◆ YOUR OBJECTIVE ◆
Please return every entry below exactly as written, without any of its pictures.

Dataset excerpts
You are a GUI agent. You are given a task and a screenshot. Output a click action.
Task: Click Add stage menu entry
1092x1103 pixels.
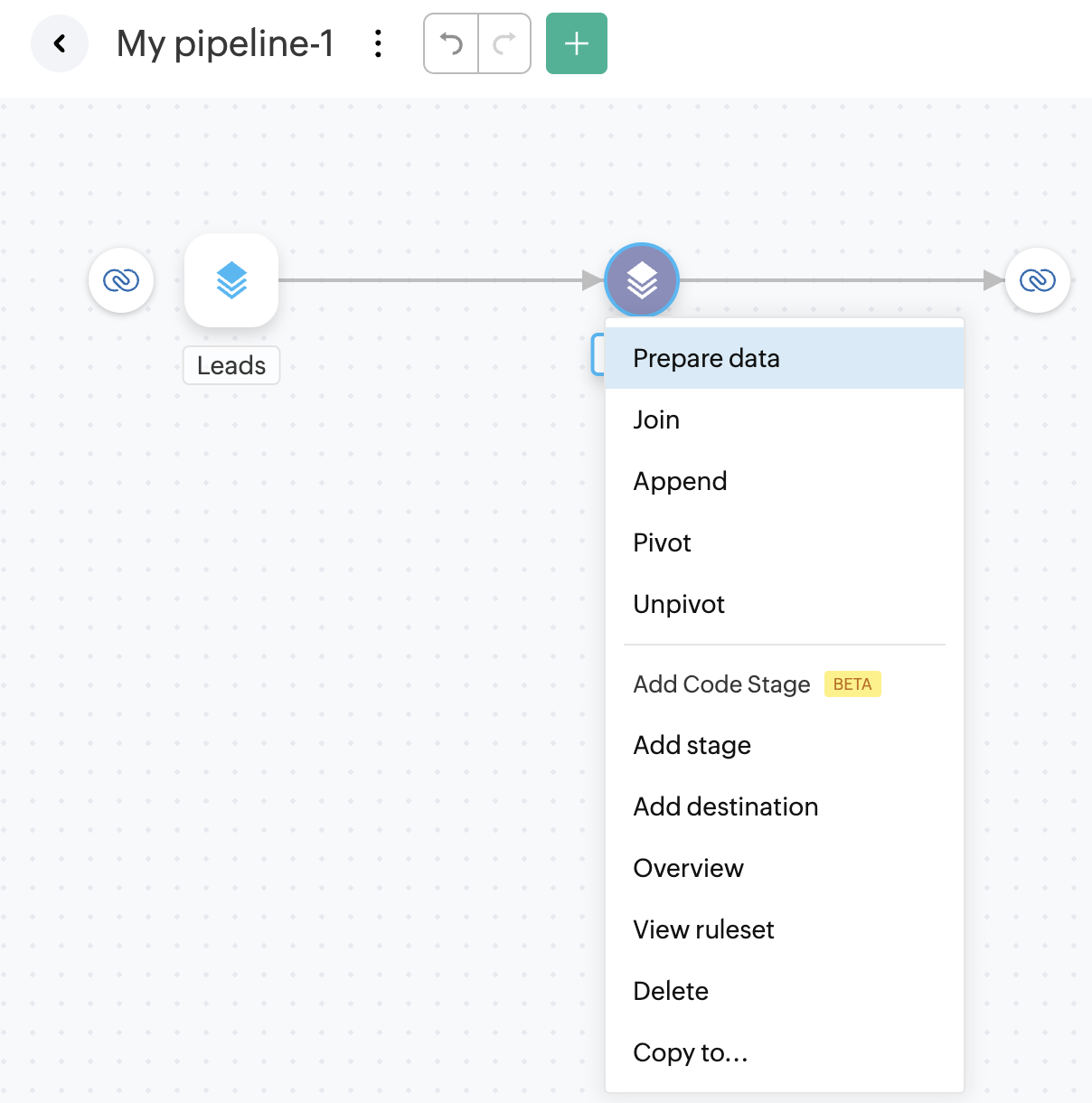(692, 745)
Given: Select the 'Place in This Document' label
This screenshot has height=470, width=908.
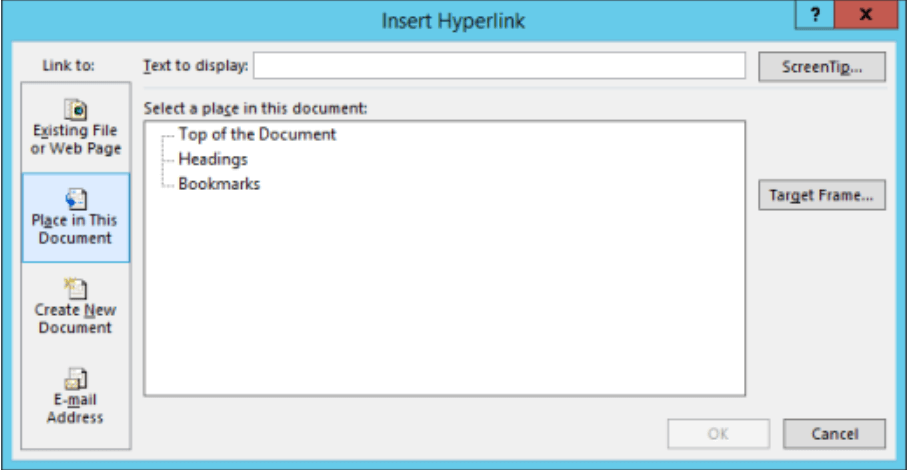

◆ SOLUTION BELOW ◆
You are a GUI agent. You are given a task and a screenshot. Output a click action.
Task: Click Add stage menu entry
1092x1103 pixels.
(692, 745)
Given: Select the 'Place in This Document' label
This screenshot has height=470, width=908.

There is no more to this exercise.